▶ **WHAT YOU SHOULD DO**
In the entries below, every line that contains "agent" must be located and copied.

▶ **ENTRIES SHOWN**

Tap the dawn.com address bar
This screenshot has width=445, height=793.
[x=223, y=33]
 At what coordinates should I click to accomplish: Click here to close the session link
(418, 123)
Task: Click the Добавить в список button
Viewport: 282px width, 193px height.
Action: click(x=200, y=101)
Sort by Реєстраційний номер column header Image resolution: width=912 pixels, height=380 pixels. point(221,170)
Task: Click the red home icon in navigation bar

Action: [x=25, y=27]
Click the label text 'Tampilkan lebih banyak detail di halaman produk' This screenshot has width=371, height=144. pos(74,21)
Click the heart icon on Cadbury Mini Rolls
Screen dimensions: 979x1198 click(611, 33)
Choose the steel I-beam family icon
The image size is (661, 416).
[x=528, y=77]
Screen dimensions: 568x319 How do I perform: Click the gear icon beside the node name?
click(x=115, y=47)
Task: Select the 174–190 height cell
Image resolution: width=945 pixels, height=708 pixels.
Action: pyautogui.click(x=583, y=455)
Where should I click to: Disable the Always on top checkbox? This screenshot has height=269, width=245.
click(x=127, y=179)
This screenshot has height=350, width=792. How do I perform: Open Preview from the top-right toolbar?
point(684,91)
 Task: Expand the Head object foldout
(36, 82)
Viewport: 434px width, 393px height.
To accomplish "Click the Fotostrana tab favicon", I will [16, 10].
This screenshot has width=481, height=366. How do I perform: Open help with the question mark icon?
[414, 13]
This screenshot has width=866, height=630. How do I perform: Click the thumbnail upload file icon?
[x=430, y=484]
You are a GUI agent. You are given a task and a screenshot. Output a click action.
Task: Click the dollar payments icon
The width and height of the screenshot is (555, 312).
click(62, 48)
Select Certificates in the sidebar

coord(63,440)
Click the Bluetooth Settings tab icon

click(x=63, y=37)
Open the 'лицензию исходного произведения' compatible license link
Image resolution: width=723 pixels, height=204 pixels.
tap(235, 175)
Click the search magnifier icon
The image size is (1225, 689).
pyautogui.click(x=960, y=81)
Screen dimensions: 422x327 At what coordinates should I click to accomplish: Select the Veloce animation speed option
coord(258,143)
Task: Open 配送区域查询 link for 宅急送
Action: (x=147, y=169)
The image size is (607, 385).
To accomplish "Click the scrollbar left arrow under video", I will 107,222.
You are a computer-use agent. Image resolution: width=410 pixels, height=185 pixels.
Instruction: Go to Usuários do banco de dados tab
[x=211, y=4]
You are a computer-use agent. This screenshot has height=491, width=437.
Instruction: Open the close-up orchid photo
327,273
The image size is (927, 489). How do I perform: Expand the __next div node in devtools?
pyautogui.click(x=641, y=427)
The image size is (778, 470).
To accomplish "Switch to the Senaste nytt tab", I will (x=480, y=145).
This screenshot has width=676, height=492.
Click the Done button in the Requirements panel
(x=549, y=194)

▶ **EXPECTED OUTPUT**
You are a GUI agent. You are given a task and a screenshot. Output a click action.
You are a computer-use agent. Image resolution: width=410 pixels, height=185 pixels.
You are a computer-use agent. This screenshot has height=491, width=437.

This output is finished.